• **SET TASK**
Rewrite the lines below as a Markdown table with the columns Row and Line, numbering each row and leaving out blank lines.
------------------------------------
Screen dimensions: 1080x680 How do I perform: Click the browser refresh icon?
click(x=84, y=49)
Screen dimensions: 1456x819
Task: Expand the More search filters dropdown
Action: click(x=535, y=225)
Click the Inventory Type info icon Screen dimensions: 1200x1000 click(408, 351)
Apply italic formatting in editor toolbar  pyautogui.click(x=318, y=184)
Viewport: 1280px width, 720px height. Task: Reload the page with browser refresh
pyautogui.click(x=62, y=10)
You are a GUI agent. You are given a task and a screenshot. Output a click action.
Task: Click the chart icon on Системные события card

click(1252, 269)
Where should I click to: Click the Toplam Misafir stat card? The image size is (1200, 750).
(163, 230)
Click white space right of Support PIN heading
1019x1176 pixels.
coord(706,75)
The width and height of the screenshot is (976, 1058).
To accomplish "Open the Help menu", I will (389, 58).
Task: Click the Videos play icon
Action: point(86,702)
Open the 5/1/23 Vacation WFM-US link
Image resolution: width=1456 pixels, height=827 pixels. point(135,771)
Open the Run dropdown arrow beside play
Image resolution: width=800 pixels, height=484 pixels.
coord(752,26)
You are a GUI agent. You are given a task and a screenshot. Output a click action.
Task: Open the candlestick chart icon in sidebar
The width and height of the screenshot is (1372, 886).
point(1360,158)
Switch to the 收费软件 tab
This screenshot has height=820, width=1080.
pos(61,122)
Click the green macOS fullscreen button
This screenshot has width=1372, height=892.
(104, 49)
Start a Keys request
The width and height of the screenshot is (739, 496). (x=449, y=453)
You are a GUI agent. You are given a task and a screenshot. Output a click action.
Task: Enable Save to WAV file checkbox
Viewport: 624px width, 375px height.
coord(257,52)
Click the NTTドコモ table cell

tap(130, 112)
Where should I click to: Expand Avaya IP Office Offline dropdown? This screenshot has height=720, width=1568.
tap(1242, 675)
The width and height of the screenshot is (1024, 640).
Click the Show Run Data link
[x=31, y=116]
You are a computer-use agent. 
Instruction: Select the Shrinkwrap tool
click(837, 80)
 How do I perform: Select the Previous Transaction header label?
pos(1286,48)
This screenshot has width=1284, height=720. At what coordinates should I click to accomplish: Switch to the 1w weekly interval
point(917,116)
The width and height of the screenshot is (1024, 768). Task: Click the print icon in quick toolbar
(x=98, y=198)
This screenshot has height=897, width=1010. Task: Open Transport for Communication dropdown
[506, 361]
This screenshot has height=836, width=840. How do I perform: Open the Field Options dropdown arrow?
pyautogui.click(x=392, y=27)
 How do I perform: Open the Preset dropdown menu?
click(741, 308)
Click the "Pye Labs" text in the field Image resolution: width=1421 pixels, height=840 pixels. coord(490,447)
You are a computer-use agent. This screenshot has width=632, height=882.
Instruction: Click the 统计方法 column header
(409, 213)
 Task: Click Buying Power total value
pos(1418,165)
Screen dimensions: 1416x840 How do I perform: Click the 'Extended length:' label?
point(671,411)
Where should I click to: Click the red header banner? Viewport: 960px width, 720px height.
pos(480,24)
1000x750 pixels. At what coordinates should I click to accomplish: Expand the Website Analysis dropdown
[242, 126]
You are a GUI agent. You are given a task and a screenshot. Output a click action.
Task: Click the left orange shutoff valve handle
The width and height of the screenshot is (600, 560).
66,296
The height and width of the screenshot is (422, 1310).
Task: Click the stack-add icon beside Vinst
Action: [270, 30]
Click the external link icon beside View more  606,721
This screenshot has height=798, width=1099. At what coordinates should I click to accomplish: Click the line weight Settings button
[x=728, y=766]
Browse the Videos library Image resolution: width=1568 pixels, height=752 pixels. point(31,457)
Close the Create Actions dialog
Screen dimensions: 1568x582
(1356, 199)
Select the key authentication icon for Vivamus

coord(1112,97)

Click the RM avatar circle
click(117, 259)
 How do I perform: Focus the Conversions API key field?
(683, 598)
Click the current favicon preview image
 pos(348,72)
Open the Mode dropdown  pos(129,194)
------------------------------------
• **RESULT**
| Row | Line |
|---|---|
| 1 | Screen dimensions: 1080x680 How do I perform: Click the browser refresh icon? |
| 2 | click(x=84, y=49) |
| 3 | Screen dimensions: 1456x819 |
| 4 | Task: Expand the More search filters dropdown |
| 5 | Action: click(x=535, y=225) |
| 6 | Click the Inventory Type info icon Screen dimensions: 1200x1000 click(408, 351) |
| 7 | Apply italic formatting in editor toolbar  pyautogui.click(x=318, y=184) |
| 8 | Viewport: 1280px width, 720px height. Task: Reload the page with browser refresh |
| 9 | pyautogui.click(x=62, y=10) |
| 10 | You are a GUI agent. You are given a task and a screenshot. Output a click action. |
| 11 | Task: Click the chart icon on Системные события card |
| 12 | click(1252, 269) |
| 13 | Where should I click to: Click the Toplam Misafir stat card? The image size is (1200, 750). |
| 14 | (163, 230) |
| 15 | Click white space right of Support PIN heading |
| 16 | 1019x1176 pixels. |
| 17 | coord(706,75) |
| 18 | The width and height of the screenshot is (976, 1058). |
| 19 | To accomplish "Open the Help menu", I will (389, 58). |
| 20 | Task: Click the Videos play icon |
| 21 | Action: point(86,702) |
| 22 | Open the 5/1/23 Vacation WFM-US link |
| 23 | Image resolution: width=1456 pixels, height=827 pixels. point(135,771) |
| 24 | Open the Run dropdown arrow beside play |
| 25 | Image resolution: width=800 pixels, height=484 pixels. |
| 26 | coord(752,26) |
| 27 | You are a GUI agent. You are given a task and a screenshot. Output a click action. |
| 28 | Task: Open the candlestick chart icon in sidebar |
| 29 | The width and height of the screenshot is (1372, 886). |
| 30 | point(1360,158) |
| 31 | Switch to the 收费软件 tab |
| 32 | This screenshot has height=820, width=1080. |
| 33 | pos(61,122) |
| 34 | Click the green macOS fullscreen button |
| 35 | This screenshot has width=1372, height=892. |
| 36 | (104, 49) |
| 37 | Start a Keys request |
| 38 | The width and height of the screenshot is (739, 496). (x=449, y=453) |
| 39 | You are a GUI agent. You are given a task and a screenshot. Output a click action. |
| 40 | Task: Enable Save to WAV file checkbox |
| 41 | Viewport: 624px width, 375px height. |
| 42 | coord(257,52) |
| 43 | Click the NTTドコモ table cell |
| 44 | tap(130, 112) |
| 45 | Where should I click to: Expand Avaya IP Office Offline dropdown? This screenshot has height=720, width=1568. |
| 46 | tap(1242, 675) |
| 47 | The width and height of the screenshot is (1024, 640). |
| 48 | Click the Show Run Data link |
| 49 | [x=31, y=116] |
| 50 | You are a computer-use agent.  |
| 51 | Instruction: Select the Shrinkwrap tool |
| 52 | click(837, 80) |
| 53 |  How do I perform: Select the Previous Transaction header label? |
| 54 | pos(1286,48) |
| 55 | This screenshot has width=1284, height=720. At what coordinates should I click to accomplish: Switch to the 1w weekly interval |
| 56 | point(917,116) |
| 57 | The width and height of the screenshot is (1024, 768). Task: Click the print icon in quick toolbar |
| 58 | (x=98, y=198) |
| 59 | This screenshot has height=897, width=1010. Task: Open Transport for Communication dropdown |
| 60 | [506, 361] |
| 61 | This screenshot has height=836, width=840. How do I perform: Open the Field Options dropdown arrow? |
| 62 | pyautogui.click(x=392, y=27) |
| 63 |  How do I perform: Open the Preset dropdown menu? |
| 64 | click(741, 308) |
| 65 | Click the "Pye Labs" text in the field Image resolution: width=1421 pixels, height=840 pixels. coord(490,447) |
| 66 | You are a computer-use agent. This screenshot has width=632, height=882. |
| 67 | Instruction: Click the 统计方法 column header |
| 68 | (409, 213) |
| 69 |  Task: Click Buying Power total value |
| 70 | pos(1418,165) |
| 71 | Screen dimensions: 1416x840 How do I perform: Click the 'Extended length:' label? |
| 72 | point(671,411) |
| 73 | Where should I click to: Click the red header banner? Viewport: 960px width, 720px height. |
| 74 | pos(480,24) |
| 75 | 1000x750 pixels. At what coordinates should I click to accomplish: Expand the Website Analysis dropdown |
| 76 | [242, 126] |
| 77 | You are a GUI agent. You are given a task and a screenshot. Output a click action. |
| 78 | Task: Click the left orange shutoff valve handle |
| 79 | The width and height of the screenshot is (600, 560). |
| 80 | 66,296 |
| 81 | The height and width of the screenshot is (422, 1310). |
| 82 | Task: Click the stack-add icon beside Vinst |
| 83 | Action: [270, 30] |
| 84 | Click the external link icon beside View more  606,721 |
| 85 | This screenshot has height=798, width=1099. At what coordinates should I click to accomplish: Click the line weight Settings button |
| 86 | [x=728, y=766] |
| 87 | Browse the Videos library Image resolution: width=1568 pixels, height=752 pixels. point(31,457) |
| 88 | Close the Create Actions dialog |
| 89 | Screen dimensions: 1568x582 |
| 90 | (1356, 199) |
| 91 | Select the key authentication icon for Vivamus |
| 92 | coord(1112,97) |
| 93 | Click the RM avatar circle |
| 94 | click(117, 259) |
| 95 |  How do I perform: Focus the Conversions API key field? |
| 96 | (683, 598) |
| 97 | Click the current favicon preview image |
| 98 |  pos(348,72) |
| 99 | Open the Mode dropdown  pos(129,194) |